▶ _Document segment_:
○ ○ ○

Unrelated to this patch, but since we have so many `from_raw`s, I want
to suggest that we should look into a #[derive(FromRaw)] ;-) For
example:

    pub trait FromRaw {
        type RawType;
        unsafe fn from_raw<'a>(raw: *const Self::RawType) -> &'a Self;
    }
and

    #[derive(FromRaw)]
    #[repr(transparent)] // repr(transparent) is mandatory.
    struct VmAreaRef {
        vma: Opaque<bindings::vm_area_struct> // Opaque is also mandatory.
    }

Regards,
Boqun

> +        // SAFETY: The caller ensures that the invariants are satisfied for the duration of 'a.
> +        unsafe { &*vma.cast() }
> +    }
[...]
Alice Ryhl Oct. 14, 2024, 9:33 a.m. UTC | #2
On Sun, Oct 13, 2024 at 2:16 AM Boqun Feng <boqun.feng@gmail.com> wrote:
>
> On Thu, Oct 10, 2024 at 12:56:35PM +0000, Alice Ryhl wrote:
> > These abstractions allow you to manipulate vmas. Rust Binder will uses
> > these in a few different ways.

○ ○ ○

▶ _Source material_:

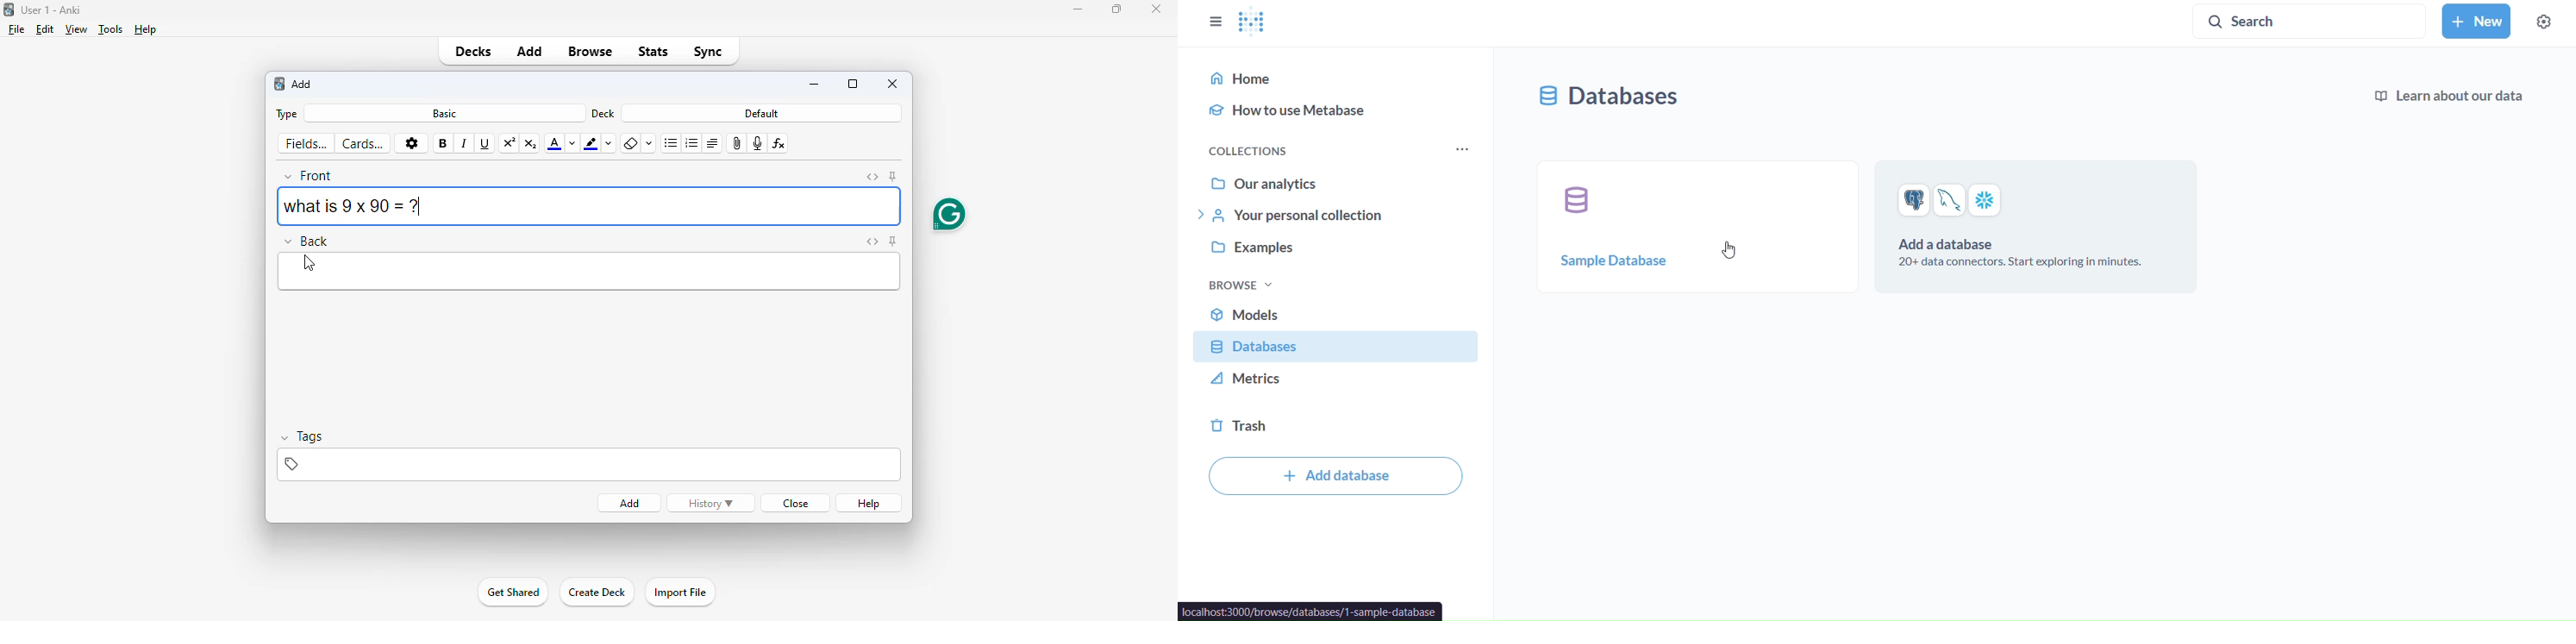 Image resolution: width=2576 pixels, height=644 pixels. I want to click on close, so click(793, 503).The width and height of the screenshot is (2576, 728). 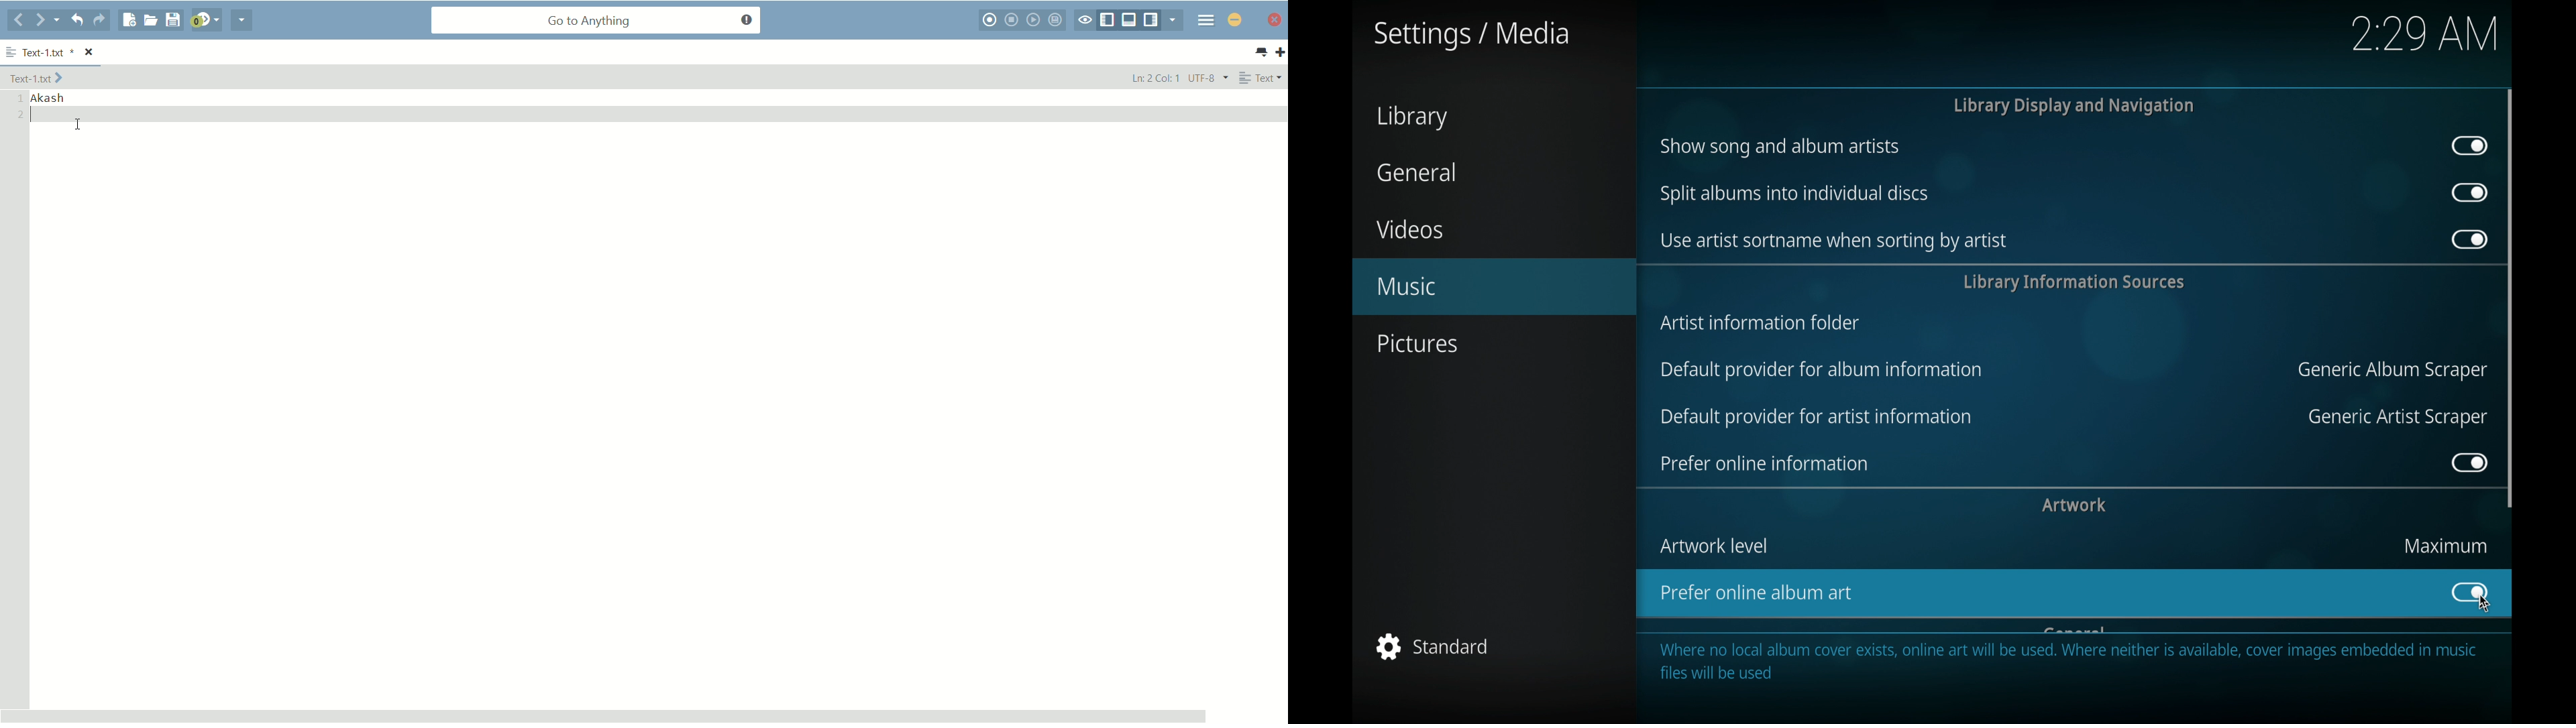 I want to click on general, so click(x=1417, y=172).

○ ○ ○

▶ _Direction 1_: In the patch discussion, what reason does Boqun give for suggesting a #[derive(FromRaw)]? Answer in one to three sentences.
▶ _Direction 2_: Please set down the part of the patch discussion starting with "Unrelated to this" and going on through "is also mandatory.".
▶ _Direction 3_: Rewrite the paragraph of the patch discussion that begins "Unrelated to this patch" in a shorter form, keeping its main facts.

▶ _Task output 1_: Boqun suggests looking into a #[derive(FromRaw)] because there are so many `from_raw`s. The suggestion is described as unrelated to the patch itself.

▶ _Task output 2_:
Unrelated to this patch, but since we have so many `from_raw`s, I want
to suggest that we should look into a #[derive(FromRaw)] ;-) For
example:

    pub trait FromRaw {
        type RawType;
        unsafe fn from_raw<'a>(raw: *const Self::RawType) -> &'a Self;
    }
and

    #[derive(FromRaw)]
    #[repr(transparent)] // repr(transparent) is mandatory.
    struct VmAreaRef {
        vma: Opaque<bindings::vm_area_struct> // Opaque is also mandatory.

▶ _Task output 3_: Apart from this patch, Boqun proposes looking into a #[derive(FromRaw)] because there are so many `from_raw`s, and introduces an example.